A study of the unimolecular decomposition of internal-energy-selected furan molecular ions by threshold-photoelectron-photoion coincidence spectroscopy

Abstract The unimolecular decomposition of internal-energy-selected furan molecular ions has been studied by means of threshold-photoelectron–photoion coincidence spectroscopy. Monochromatic synchrotron radiation was used as the ionisation source, and the molecular ion internal energy was established through the detection of a threshold electron. A pulsed electric field was applied to extract the ions from the interaction region and direct them towards a time-of-flight mass spectrometer. Breakdown curves were measured for photon energies up to 30 eV, and these have allowed appearance energies for a wide range of fragment ions to be determined.

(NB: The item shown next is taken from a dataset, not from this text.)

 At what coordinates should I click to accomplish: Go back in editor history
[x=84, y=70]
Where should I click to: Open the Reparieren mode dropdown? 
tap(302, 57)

In the threshold region the breakdown curves have been measured for various ion residence times by introducing electronic delays between the detection of the threshold electron and the application of the ion extraction field. The breakdown curves have been modelled using the RRKM (Rice, Ramsperger, Kassel and Marcus)/QET (quasi-equilibrium theory) approach, and this has allowed activation energies and transition state geometries to be deduced. The threshold photoelectron spectra of furan-h 4 and furan-d 4 have been measured from the ionisation threshold to 28 eV, and vibrational structure has been observed and assigned in the bands due to the X 2 A 2 , the A 2 B 1 and the G 2 A 1 states. Vibrational progressions discernible between 16.2 and 17.3 eV have been attributed to autoionisation from a p-type Rydberg series converging onto the G 2 A 1 state ionisation threshold.